The Schmidt volume may occasionally tilt towards excessive respect of Josephus. For example, we read that Josephus had, from his youth, an excellent memory; at least, he says so in his Life! Schmidt (143) duly recognized that as “likely self-aggrandizement,” but somewhat undercuts that by adding what a productive author he was. More skepticism might be called for when Josephus claimed to know all about the Essenes. His timeline just does not add up; he was not a full Essene initiate, not a reader of the pesharim. It is interesting that Josephus mentions John the Baptist after Jesus–a mistake—but with no connection to Jesus, so having in this case a non-Christian source? (Compare Mandaeans.)
Schmidt shows convincingly that Josephus knew specific people who either knew Jesus or at least knew of him. On the other hand, wondering whether Josephus had access to written official records of the trial of Jesus seems a vanishingly-small possibility.
Any new scholarly treatment of Josephus on Jesus must properly address both books’ insights as well as their debatable assertions.
This is merely a preliminary note and a recommendation of two books. Congratulations to both authors. Learned reviews will follow in due course, as well as a dedicated session in an SBL meeting in November in Boston.”
Thank you very much for this additional information! Annoying about the inaccessibility of the Schwartz volume, isn’t it!
It has long appeared to me that Josephus had heard and seen plenty and that he knew what he was talking about, but that he had an ambivalent- perhaps fearful – attitude towards Christ/ians. Over the years, I read a few scholars who argued plausibly that the Testimonium was, more or less, authenticated by various ancient translations of his work. But, it was clear that, in general, the academic world was having little or none of that view. Gradually, however, one seems to have seen the beginnings of a thaw in that frozen mindset; and I look forward to reading the new book(s). Thank you for airing the subject!

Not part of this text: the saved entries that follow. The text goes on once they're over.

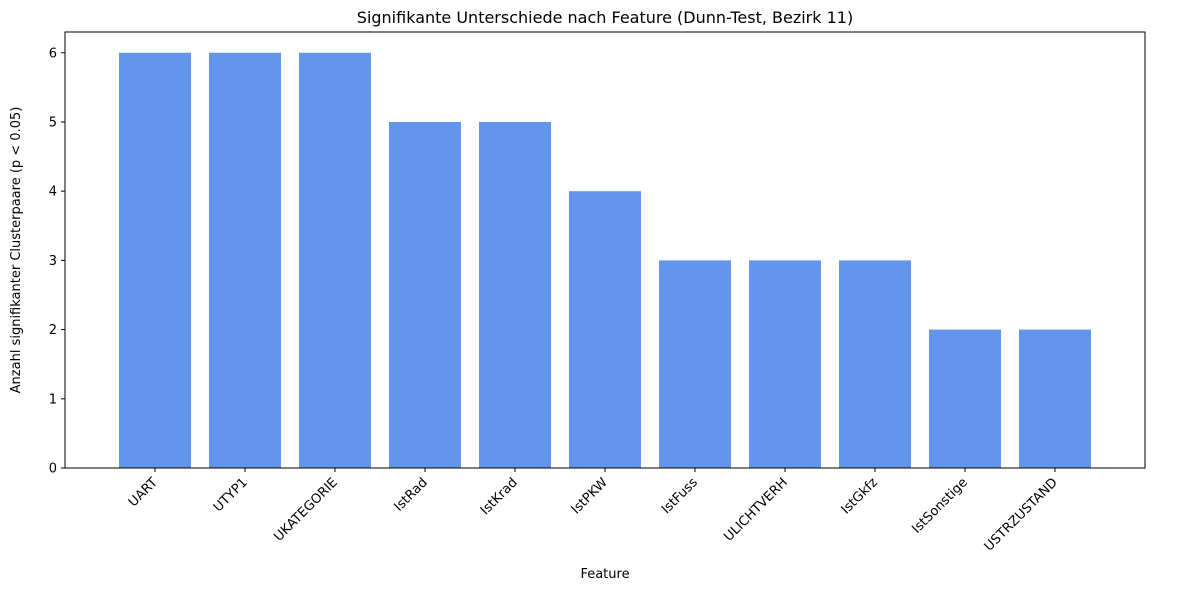 The height and width of the screenshot is (590, 1190). What do you see at coordinates (245, 260) in the screenshot?
I see `bar-utyp1` at bounding box center [245, 260].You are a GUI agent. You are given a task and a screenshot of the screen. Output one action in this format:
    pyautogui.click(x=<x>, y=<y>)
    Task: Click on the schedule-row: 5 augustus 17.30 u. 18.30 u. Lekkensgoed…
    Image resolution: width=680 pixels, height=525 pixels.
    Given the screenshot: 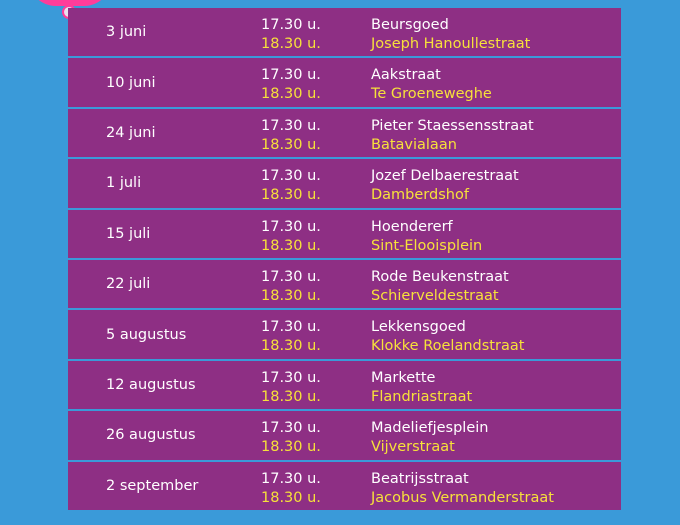 What is the action you would take?
    pyautogui.click(x=344, y=334)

I have to go out to a series of boring meetings interspersed with hanging around. So, I’ve downloaded Whiston’s little dissertation on the Testimony, to get me back into the swing of things! ………. Speaking of Whiston, can anybody recall where he talks about the Hebrew text of the Old Testament, of Titus giving Josephus his choice of scroll(s) from the Temple? And anyone remember where the Talmud [I think it was the Talmud] mentioned that three complete Torah scrolls were kept in the Temple, as master copies, from which one might correct a copy or make a new copy?
Alexander Thomson, see Appendix 5 of Schmidt’s book, which cites Life 418 and War 7.150, concerning a scroll from Jerusalem.
Josephus is full of good things that are useful corroborations. Heck, the whole of Antiquities is great for arguing with people who say the OT was corrupted and changed in late Roman or early medieval times.
I also really like Josephus explaining how, as a smart young Jewish kid, he was not only questioned by the rabbis in a flatteringly serious way, but invited to dinner parties along with his dad! His autobiographical explanations also explain a lot of the world of Jesus’ time.
Good points. I must read Antiquities again.